- EXCERPTED TEXT:
##############################
The First Offence is a 1936 British low-budget "quota quickie" drama film directed by Herbert Mason, produced by Michael Balcon for Gainsborough Pictures and distributed by Gaumont-British Distributors. The cast includes John Mills, Lilli Palmer and Bernard Nedell. The story was written by Stafford Dickens and Austin Melford. It is a remake of the 1934 French film Mauvaise Graine, directed by Billy Wilder.

Plot

A wealthy doctor's rich and spoiled son, Johnnie Penrose joins a gang of car thieves in France after being denied a car by his father.

Cast

 John Mills as Johnnie Penrose
 Lilli Palmer as Jeanette
 Bernard Nedell as The Boss
 Michel André as Michel
 H. G. Stoker as Doctor Penrose
 Jean Wall as The Zebra
 Paul Velsa as Peanuts
 Marcel Maupi as Man in Panama Hat
 Judy Kelly as Girl in Garage
 Marcel André as Michel

Production
The film was originally called Bad Blood and was going to star Paul Robeson.
##############################
- EXTRACTED DATA:
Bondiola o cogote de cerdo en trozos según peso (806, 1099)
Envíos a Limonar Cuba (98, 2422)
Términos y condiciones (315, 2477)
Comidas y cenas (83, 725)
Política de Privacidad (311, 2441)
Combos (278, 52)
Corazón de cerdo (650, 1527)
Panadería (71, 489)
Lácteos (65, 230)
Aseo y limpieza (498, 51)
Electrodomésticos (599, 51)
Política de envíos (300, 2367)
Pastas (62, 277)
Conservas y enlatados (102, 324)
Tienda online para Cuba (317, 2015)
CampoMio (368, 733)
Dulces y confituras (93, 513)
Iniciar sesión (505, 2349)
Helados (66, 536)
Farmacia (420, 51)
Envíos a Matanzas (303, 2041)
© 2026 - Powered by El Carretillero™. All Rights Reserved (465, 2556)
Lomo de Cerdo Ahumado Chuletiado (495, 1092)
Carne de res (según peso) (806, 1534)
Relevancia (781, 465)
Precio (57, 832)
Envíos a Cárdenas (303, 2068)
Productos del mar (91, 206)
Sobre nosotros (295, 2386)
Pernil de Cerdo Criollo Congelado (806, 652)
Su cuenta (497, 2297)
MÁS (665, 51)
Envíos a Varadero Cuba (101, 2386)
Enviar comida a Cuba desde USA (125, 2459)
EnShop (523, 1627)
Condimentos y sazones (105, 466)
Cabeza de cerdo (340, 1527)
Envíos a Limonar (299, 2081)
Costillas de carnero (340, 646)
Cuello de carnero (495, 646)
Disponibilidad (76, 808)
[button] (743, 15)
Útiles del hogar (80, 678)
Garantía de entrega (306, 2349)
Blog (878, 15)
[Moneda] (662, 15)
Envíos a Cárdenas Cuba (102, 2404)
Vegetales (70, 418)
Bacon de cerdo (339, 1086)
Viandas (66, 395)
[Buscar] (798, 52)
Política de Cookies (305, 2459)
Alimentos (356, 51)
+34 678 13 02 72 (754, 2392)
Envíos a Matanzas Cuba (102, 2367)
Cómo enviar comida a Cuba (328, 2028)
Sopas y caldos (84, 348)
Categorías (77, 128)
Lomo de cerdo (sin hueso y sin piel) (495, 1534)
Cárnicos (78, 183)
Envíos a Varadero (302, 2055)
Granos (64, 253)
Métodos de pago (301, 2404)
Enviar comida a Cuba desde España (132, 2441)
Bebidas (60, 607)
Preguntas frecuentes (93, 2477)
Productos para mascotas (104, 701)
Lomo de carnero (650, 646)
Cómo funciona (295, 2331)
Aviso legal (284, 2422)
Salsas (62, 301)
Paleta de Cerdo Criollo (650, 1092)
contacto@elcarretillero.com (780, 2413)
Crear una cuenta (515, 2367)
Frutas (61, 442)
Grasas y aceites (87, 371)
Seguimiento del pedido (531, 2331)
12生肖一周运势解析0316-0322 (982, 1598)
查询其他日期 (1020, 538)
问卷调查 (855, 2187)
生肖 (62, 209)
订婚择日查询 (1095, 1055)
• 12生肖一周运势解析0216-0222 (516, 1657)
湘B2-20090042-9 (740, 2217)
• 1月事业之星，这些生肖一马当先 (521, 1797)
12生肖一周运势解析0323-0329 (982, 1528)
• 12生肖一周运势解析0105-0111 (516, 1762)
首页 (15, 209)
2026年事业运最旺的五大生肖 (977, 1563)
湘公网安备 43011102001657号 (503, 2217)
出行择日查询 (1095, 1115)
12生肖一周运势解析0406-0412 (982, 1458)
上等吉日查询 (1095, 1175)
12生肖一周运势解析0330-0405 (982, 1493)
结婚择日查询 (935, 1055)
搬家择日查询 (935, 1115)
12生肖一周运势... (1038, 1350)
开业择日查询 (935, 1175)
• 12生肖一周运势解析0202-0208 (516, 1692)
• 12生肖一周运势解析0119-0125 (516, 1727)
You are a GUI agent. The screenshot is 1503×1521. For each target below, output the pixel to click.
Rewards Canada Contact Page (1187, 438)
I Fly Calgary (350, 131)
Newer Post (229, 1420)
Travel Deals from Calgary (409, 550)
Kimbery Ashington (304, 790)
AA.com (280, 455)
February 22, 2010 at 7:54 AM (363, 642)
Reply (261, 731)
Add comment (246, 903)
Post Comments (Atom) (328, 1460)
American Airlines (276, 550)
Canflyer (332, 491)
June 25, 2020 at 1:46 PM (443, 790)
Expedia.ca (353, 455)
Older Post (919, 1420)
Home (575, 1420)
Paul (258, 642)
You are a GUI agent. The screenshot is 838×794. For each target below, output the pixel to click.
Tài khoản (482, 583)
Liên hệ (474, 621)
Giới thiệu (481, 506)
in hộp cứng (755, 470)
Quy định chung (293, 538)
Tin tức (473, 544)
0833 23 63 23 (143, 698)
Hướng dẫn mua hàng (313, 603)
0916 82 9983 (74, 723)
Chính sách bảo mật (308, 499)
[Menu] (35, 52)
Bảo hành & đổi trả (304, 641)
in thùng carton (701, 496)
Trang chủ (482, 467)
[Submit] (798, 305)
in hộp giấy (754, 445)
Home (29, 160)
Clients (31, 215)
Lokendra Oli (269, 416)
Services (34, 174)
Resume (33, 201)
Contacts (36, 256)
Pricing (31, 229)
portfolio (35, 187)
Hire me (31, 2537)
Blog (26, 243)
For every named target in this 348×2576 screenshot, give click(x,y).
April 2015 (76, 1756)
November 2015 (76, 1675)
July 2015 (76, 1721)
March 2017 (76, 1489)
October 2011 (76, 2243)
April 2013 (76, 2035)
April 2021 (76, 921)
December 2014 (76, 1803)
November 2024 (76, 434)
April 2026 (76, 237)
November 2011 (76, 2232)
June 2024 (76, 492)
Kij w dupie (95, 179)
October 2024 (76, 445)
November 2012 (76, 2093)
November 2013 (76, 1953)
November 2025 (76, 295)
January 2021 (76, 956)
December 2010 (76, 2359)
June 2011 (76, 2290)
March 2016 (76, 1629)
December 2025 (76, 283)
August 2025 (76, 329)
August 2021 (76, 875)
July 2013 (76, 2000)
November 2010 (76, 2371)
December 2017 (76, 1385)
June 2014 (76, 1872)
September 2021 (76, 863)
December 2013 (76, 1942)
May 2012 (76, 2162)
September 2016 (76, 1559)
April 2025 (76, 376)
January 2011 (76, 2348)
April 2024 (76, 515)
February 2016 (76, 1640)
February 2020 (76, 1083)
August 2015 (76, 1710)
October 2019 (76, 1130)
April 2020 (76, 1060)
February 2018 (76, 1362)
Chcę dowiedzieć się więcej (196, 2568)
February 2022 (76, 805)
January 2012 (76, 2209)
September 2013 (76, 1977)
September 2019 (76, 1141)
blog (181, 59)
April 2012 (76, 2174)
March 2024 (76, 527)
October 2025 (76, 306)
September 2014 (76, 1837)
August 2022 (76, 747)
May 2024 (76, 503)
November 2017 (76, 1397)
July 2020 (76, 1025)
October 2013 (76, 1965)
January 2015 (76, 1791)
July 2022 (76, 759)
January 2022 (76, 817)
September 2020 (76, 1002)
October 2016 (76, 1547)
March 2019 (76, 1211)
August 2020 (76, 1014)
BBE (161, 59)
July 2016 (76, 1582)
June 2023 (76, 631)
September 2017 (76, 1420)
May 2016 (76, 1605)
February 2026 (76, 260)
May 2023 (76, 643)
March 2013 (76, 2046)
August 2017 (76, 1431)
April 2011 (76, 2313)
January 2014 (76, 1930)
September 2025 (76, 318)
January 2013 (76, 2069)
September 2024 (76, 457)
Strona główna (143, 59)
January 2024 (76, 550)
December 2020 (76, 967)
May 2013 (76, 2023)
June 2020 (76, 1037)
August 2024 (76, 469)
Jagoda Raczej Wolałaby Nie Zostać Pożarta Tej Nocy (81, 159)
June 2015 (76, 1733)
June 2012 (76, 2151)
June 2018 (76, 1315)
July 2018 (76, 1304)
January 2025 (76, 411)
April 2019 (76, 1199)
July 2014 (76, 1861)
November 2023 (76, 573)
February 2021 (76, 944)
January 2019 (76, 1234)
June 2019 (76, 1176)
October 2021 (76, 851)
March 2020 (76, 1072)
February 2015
##############################
- TASKS:
• a. According to the article on The First Offence, what was the film's original title?
• b. Quote the passage of the article on The First Offence that begins with "John Mills as" and stops after "star Paul Robeson.".
The rows have no connection to the article on The First Offence.

- COMPLETED EXERCISE:
• a. Bad Blood

• b.
John Mills as Johnnie Penrose
 Lilli Palmer as Jeanette
 Bernard Nedell as The Boss
 Michel André as Michel
 H. G. Stoker as Doctor Penrose
 Jean Wall as The Zebra
 Paul Velsa as Peanuts
 Marcel Maupi as Man in Panama Hat
 Judy Kelly as Girl in Garage
 Marcel André as Michel

Production
The film was originally called Bad Blood and was going to star Paul Robeson.